Énoncé »
Recopie à l'identique les lignes situées entre celle qui contient « Image resolution: width=2576 pixels, height=812 » et celle qui contient « Looking at the image, I should click on (1420, 529). », ces deux lignes comprises.

Données fournies »

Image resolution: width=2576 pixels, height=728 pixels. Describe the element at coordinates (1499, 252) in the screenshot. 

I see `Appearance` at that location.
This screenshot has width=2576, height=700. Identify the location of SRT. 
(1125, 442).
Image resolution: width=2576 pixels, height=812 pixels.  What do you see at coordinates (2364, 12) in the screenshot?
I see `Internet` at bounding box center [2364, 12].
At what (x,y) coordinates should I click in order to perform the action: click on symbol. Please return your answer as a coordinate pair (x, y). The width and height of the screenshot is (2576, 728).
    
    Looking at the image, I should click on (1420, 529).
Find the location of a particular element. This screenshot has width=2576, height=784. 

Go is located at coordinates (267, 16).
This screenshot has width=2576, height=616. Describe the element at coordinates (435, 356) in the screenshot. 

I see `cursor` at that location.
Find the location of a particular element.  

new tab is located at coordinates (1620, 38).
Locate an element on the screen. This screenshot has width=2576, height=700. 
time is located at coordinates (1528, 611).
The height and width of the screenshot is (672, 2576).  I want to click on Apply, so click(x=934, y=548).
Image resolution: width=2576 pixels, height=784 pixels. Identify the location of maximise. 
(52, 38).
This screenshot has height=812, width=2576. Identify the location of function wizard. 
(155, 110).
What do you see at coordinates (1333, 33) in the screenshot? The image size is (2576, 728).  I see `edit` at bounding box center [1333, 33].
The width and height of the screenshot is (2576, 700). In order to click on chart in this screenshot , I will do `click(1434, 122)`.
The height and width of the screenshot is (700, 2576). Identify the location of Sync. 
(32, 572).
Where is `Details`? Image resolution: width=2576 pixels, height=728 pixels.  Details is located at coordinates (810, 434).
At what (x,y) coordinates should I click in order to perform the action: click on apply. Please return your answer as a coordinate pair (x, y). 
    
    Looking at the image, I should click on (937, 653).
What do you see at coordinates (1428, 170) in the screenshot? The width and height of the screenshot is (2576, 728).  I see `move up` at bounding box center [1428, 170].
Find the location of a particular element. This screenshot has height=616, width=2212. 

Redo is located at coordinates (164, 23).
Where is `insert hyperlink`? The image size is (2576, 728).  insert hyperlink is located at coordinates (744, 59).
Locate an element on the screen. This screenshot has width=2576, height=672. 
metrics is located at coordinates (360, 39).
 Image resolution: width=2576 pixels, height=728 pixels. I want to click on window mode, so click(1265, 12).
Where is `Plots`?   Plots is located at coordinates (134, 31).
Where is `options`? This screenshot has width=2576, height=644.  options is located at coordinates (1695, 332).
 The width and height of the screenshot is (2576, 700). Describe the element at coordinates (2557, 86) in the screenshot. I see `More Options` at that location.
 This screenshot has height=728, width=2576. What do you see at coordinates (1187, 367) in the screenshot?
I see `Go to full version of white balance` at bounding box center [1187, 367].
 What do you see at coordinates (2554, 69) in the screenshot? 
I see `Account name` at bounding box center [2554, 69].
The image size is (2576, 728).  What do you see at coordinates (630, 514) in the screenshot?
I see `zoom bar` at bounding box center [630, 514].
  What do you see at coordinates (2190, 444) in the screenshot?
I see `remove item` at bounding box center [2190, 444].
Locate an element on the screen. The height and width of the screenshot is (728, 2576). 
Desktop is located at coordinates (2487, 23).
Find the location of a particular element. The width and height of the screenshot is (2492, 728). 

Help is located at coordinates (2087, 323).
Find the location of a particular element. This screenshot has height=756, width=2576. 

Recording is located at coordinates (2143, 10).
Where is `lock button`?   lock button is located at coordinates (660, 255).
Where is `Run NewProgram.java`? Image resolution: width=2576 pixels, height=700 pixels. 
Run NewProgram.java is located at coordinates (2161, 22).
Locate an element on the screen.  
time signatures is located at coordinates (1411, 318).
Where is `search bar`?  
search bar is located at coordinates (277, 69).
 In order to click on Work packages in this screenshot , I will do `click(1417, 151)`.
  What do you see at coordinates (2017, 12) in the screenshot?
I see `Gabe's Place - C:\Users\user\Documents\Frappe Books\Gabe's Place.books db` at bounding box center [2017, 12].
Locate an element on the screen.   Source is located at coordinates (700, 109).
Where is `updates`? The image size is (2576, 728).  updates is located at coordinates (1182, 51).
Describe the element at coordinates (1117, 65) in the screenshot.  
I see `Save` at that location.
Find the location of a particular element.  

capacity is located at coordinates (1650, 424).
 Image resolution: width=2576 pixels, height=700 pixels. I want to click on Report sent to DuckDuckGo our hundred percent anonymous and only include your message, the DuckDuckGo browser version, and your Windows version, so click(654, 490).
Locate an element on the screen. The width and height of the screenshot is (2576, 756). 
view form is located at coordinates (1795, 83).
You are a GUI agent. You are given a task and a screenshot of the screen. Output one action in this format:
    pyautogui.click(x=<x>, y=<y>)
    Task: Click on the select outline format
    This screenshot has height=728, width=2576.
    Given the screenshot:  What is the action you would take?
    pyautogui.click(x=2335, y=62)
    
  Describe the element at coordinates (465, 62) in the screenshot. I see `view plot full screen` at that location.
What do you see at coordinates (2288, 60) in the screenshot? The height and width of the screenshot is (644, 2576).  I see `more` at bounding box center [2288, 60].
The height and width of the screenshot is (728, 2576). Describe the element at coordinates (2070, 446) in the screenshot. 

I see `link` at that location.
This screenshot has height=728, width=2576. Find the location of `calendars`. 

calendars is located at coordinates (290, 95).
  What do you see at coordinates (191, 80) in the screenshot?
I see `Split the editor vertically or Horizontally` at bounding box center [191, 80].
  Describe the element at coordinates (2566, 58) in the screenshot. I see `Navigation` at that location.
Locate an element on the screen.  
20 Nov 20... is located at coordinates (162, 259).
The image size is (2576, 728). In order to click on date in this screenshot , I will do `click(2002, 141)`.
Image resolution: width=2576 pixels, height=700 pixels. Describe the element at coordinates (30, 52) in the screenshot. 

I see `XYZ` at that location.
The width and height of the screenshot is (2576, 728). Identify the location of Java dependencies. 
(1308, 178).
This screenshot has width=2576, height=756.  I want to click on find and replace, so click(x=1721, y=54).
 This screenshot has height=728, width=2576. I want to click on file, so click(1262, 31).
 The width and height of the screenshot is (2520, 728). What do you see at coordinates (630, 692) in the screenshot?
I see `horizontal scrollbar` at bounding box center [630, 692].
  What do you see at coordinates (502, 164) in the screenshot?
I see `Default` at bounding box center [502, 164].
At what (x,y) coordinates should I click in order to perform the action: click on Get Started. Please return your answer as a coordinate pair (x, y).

Réponse »
Image resolution: width=2576 pixels, height=812 pixels.  What do you see at coordinates (2364, 12) in the screenshot?
I see `Internet` at bounding box center [2364, 12].
At what (x,y) coordinates should I click in order to perform the action: click on symbol. Please return your answer as a coordinate pair (x, y). The width and height of the screenshot is (2576, 728).
    
    Looking at the image, I should click on (1420, 529).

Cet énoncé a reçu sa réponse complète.